EXERCISE INSTRUCTIONS – Reproduce the data in full, exactly.

━━━━━━━━━━━━━━━━

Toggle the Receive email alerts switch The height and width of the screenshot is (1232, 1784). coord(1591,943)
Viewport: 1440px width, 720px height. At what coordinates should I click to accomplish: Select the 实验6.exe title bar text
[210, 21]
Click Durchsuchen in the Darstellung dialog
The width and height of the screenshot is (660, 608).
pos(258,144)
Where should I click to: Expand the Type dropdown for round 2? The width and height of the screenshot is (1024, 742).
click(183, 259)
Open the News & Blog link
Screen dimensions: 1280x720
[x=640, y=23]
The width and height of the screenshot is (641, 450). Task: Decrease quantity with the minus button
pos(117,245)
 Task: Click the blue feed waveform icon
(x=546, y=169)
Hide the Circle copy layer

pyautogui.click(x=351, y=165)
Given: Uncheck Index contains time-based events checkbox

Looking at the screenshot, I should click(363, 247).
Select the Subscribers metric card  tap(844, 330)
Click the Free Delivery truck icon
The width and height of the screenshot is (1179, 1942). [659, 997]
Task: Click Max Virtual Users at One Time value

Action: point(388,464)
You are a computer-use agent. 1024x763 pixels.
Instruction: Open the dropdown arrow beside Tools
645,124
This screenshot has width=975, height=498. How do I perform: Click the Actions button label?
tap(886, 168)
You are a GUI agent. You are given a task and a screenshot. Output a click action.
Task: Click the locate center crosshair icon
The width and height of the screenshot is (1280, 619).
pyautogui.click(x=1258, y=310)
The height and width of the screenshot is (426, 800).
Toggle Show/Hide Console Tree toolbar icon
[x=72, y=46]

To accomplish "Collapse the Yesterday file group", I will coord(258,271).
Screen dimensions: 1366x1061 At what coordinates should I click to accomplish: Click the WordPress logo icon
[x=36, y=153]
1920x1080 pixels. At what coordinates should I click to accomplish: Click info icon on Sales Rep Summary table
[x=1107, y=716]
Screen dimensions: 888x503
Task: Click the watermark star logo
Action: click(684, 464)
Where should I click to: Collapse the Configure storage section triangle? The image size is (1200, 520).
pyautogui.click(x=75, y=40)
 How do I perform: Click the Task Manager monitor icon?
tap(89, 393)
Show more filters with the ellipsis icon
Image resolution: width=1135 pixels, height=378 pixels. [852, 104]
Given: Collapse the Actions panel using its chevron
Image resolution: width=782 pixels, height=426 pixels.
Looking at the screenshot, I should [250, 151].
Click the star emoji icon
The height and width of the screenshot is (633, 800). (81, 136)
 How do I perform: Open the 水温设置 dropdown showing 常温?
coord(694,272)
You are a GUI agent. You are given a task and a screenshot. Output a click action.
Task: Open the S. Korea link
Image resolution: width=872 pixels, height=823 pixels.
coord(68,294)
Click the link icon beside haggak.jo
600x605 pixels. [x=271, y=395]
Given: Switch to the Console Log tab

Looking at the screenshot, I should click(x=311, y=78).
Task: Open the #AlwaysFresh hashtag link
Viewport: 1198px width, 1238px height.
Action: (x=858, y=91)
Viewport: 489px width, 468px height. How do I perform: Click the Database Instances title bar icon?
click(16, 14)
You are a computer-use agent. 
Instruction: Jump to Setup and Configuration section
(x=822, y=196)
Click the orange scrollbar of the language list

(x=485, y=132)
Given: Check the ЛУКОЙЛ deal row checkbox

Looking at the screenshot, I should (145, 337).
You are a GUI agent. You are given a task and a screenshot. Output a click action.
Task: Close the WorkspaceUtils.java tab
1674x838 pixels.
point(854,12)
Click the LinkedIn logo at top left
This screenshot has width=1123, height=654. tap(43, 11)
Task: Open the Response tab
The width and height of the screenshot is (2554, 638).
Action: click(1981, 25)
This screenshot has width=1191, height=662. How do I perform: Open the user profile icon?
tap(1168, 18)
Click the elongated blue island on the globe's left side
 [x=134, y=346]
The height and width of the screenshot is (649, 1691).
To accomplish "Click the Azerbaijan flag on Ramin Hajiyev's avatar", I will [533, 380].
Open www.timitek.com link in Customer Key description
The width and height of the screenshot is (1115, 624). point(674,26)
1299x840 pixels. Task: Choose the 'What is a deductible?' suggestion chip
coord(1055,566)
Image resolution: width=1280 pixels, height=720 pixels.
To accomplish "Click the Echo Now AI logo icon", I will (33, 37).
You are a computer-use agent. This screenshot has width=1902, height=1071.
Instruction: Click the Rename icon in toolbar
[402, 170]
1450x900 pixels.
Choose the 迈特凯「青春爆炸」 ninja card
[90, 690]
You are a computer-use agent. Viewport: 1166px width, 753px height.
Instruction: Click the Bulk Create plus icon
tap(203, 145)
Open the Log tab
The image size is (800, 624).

━━━━━━━━━━━━━━━━

RESPONSE FOR THIS EXERCISE –
Toggle the Receive email alerts switch The height and width of the screenshot is (1232, 1784). coord(1591,943)
Viewport: 1440px width, 720px height. At what coordinates should I click to accomplish: Select the 实验6.exe title bar text
[210, 21]
Click Durchsuchen in the Darstellung dialog
The width and height of the screenshot is (660, 608).
pos(258,144)
Where should I click to: Expand the Type dropdown for round 2? The width and height of the screenshot is (1024, 742).
click(183, 259)
Open the News & Blog link
Screen dimensions: 1280x720
[x=640, y=23]
The width and height of the screenshot is (641, 450). Task: Decrease quantity with the minus button
pos(117,245)
 Task: Click the blue feed waveform icon
(x=546, y=169)
Hide the Circle copy layer

pyautogui.click(x=351, y=165)
Given: Uncheck Index contains time-based events checkbox

Looking at the screenshot, I should click(363, 247).
Select the Subscribers metric card  tap(844, 330)
Click the Free Delivery truck icon
The width and height of the screenshot is (1179, 1942). [659, 997]
Task: Click Max Virtual Users at One Time value

Action: point(388,464)
You are a computer-use agent. 1024x763 pixels.
Instruction: Open the dropdown arrow beside Tools
645,124
This screenshot has width=975, height=498. How do I perform: Click the Actions button label?
tap(886, 168)
You are a GUI agent. You are given a task and a screenshot. Output a click action.
Task: Click the locate center crosshair icon
The width and height of the screenshot is (1280, 619).
pyautogui.click(x=1258, y=310)
The height and width of the screenshot is (426, 800).
Toggle Show/Hide Console Tree toolbar icon
[x=72, y=46]

To accomplish "Collapse the Yesterday file group", I will coord(258,271).
Screen dimensions: 1366x1061 At what coordinates should I click to accomplish: Click the WordPress logo icon
[x=36, y=153]
1920x1080 pixels. At what coordinates should I click to accomplish: Click info icon on Sales Rep Summary table
[x=1107, y=716]
Screen dimensions: 888x503
Task: Click the watermark star logo
Action: click(684, 464)
Where should I click to: Collapse the Configure storage section triangle? The image size is (1200, 520).
pyautogui.click(x=75, y=40)
 How do I perform: Click the Task Manager monitor icon?
tap(89, 393)
Show more filters with the ellipsis icon
Image resolution: width=1135 pixels, height=378 pixels. [852, 104]
Given: Collapse the Actions panel using its chevron
Image resolution: width=782 pixels, height=426 pixels.
Looking at the screenshot, I should [250, 151].
Click the star emoji icon
The height and width of the screenshot is (633, 800). (81, 136)
 How do I perform: Open the 水温设置 dropdown showing 常温?
coord(694,272)
You are a GUI agent. You are given a task and a screenshot. Output a click action.
Task: Open the S. Korea link
Image resolution: width=872 pixels, height=823 pixels.
coord(68,294)
Click the link icon beside haggak.jo
600x605 pixels. [x=271, y=395]
Given: Switch to the Console Log tab

Looking at the screenshot, I should click(x=311, y=78).
Task: Open the #AlwaysFresh hashtag link
Viewport: 1198px width, 1238px height.
Action: (x=858, y=91)
Viewport: 489px width, 468px height. How do I perform: Click the Database Instances title bar icon?
click(16, 14)
You are a computer-use agent. 
Instruction: Jump to Setup and Configuration section
(x=822, y=196)
Click the orange scrollbar of the language list

(x=485, y=132)
Given: Check the ЛУКОЙЛ deal row checkbox

Looking at the screenshot, I should (145, 337).
You are a GUI agent. You are given a task and a screenshot. Output a click action.
Task: Close the WorkspaceUtils.java tab
1674x838 pixels.
point(854,12)
Click the LinkedIn logo at top left
This screenshot has width=1123, height=654. tap(43, 11)
Task: Open the Response tab
The width and height of the screenshot is (2554, 638).
Action: click(1981, 25)
This screenshot has width=1191, height=662. How do I perform: Open the user profile icon?
tap(1168, 18)
Click the elongated blue island on the globe's left side
 [x=134, y=346]
The height and width of the screenshot is (649, 1691).
To accomplish "Click the Azerbaijan flag on Ramin Hajiyev's avatar", I will [533, 380].
Open www.timitek.com link in Customer Key description
The width and height of the screenshot is (1115, 624). point(674,26)
1299x840 pixels. Task: Choose the 'What is a deductible?' suggestion chip
coord(1055,566)
Image resolution: width=1280 pixels, height=720 pixels.
To accomplish "Click the Echo Now AI logo icon", I will (33, 37).
You are a computer-use agent. This screenshot has width=1902, height=1071.
Instruction: Click the Rename icon in toolbar
[402, 170]
1450x900 pixels.
Choose the 迈特凯「青春爆炸」 ninja card
[90, 690]
You are a computer-use agent. Viewport: 1166px width, 753px height.
Instruction: Click the Bulk Create plus icon
tap(203, 145)
Open the Log tab
The image size is (800, 624).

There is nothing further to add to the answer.